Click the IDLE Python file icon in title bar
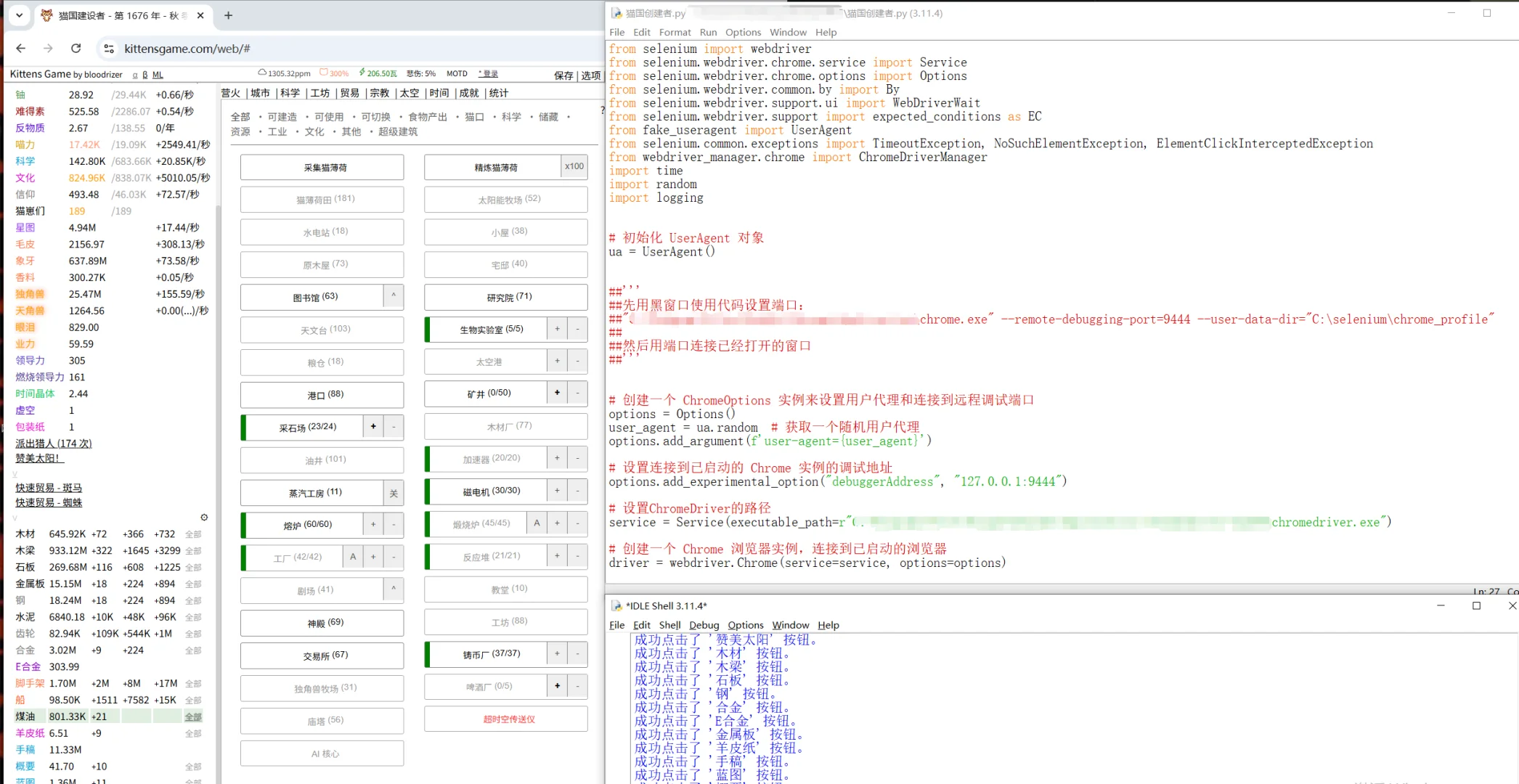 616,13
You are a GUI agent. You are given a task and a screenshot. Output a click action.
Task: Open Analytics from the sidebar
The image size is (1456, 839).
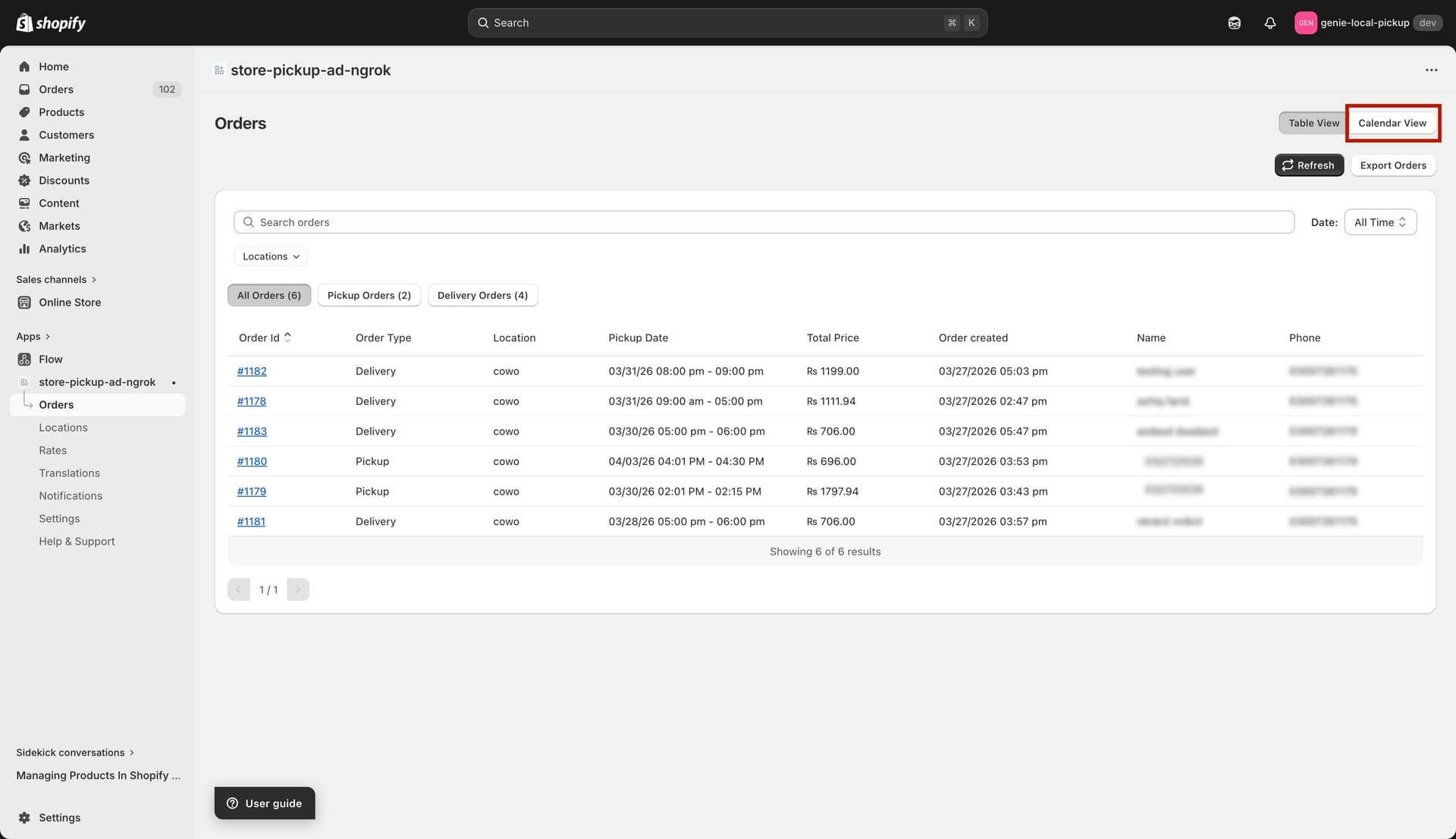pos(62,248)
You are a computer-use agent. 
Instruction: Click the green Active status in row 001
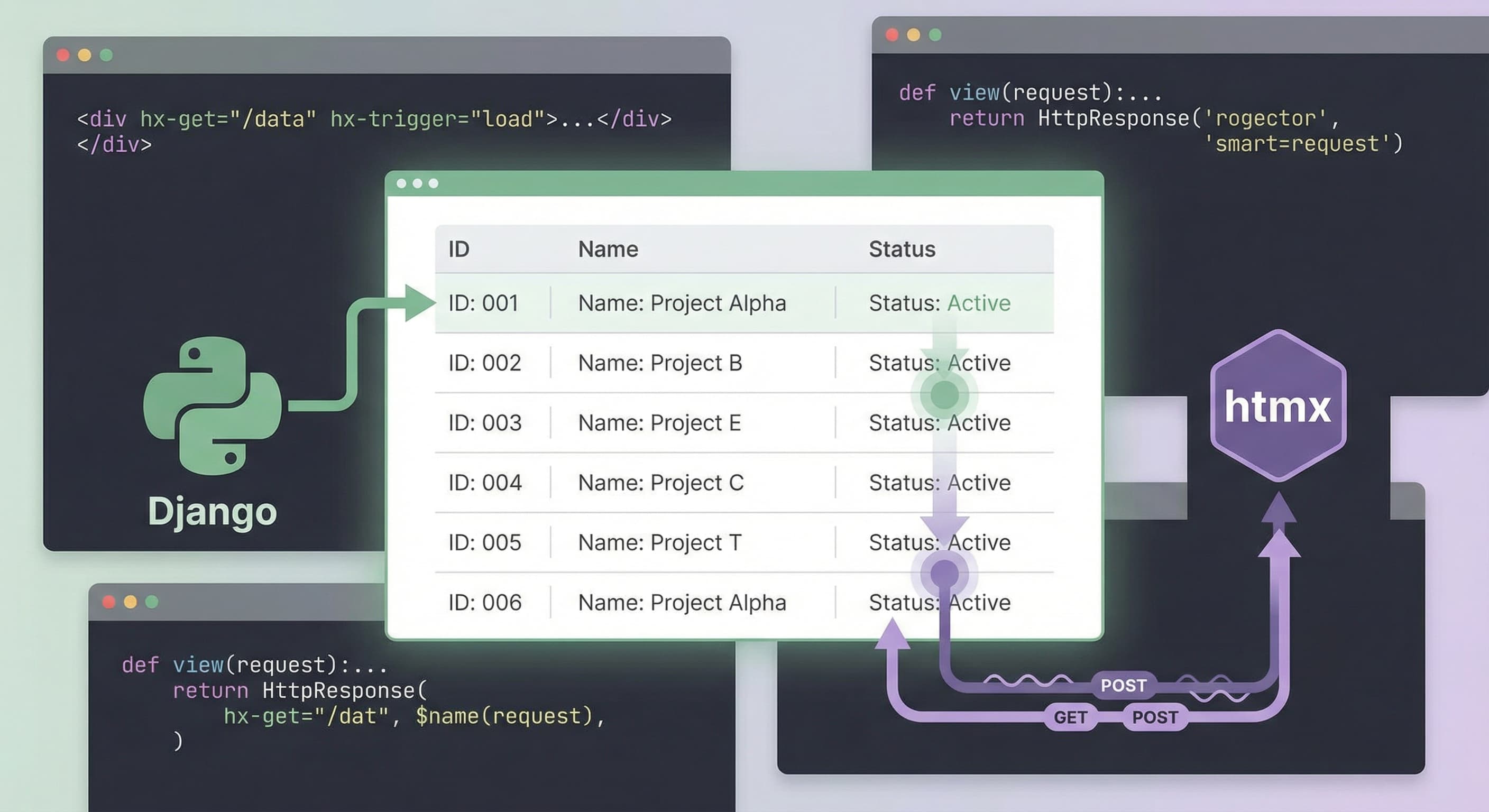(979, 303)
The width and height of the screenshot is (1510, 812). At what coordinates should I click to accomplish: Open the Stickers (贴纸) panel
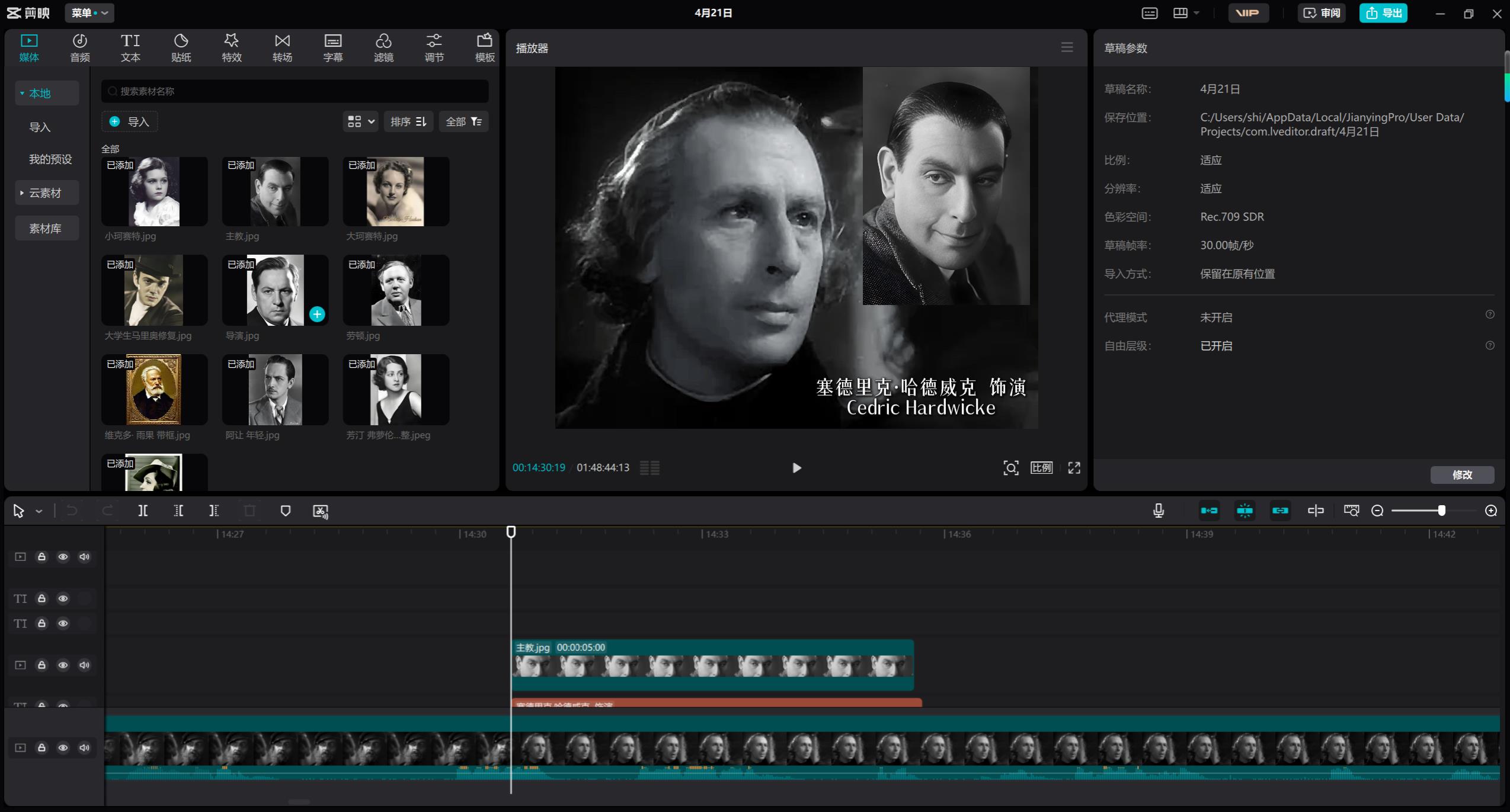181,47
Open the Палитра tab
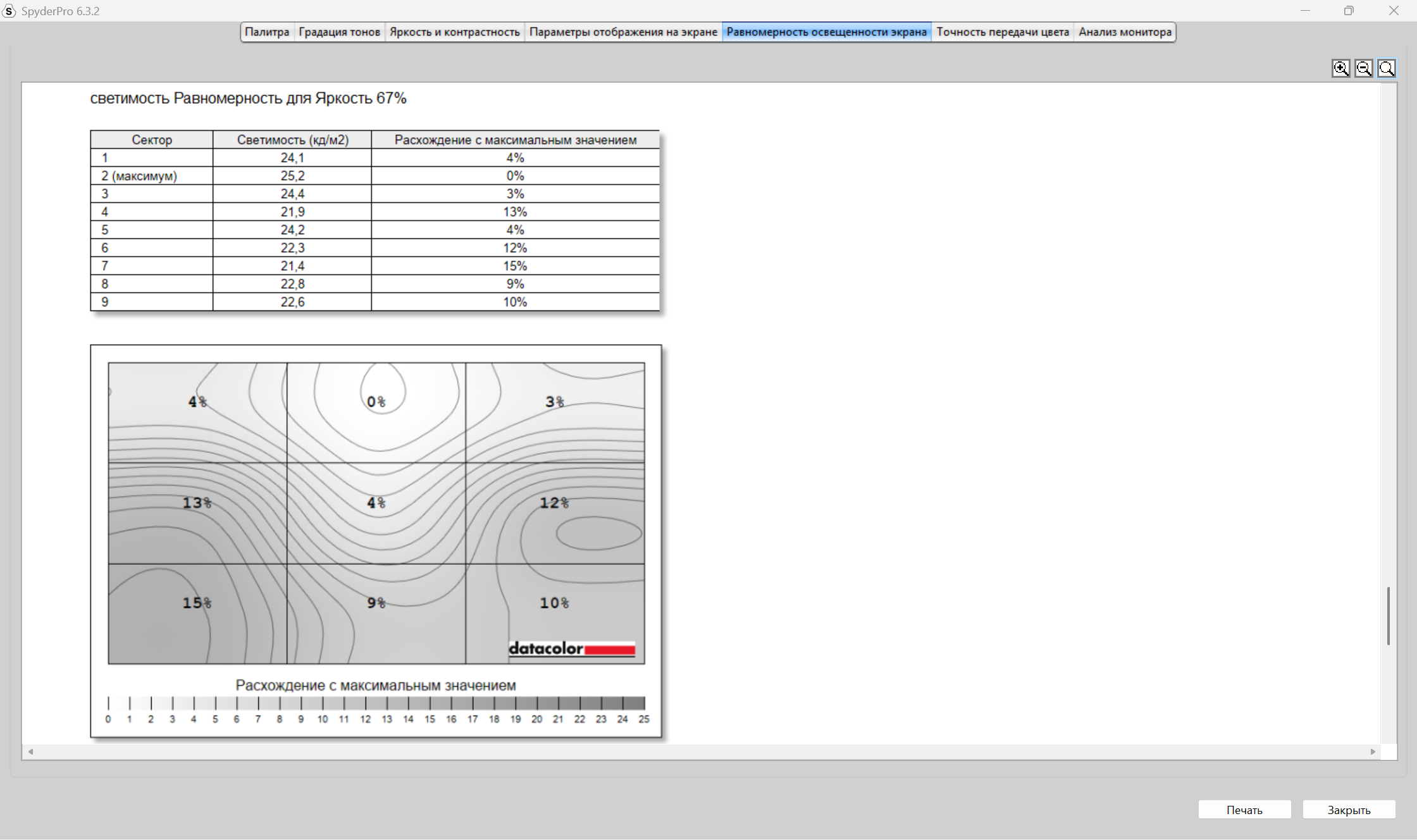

************

- _Instructions for the task_
Lines containing the word "agent" must all be returned from the material above.

- _Solved problem_
You are a GUI agent. You are given a task and a screenshot. Output a click action.
You are a computer-use agent. 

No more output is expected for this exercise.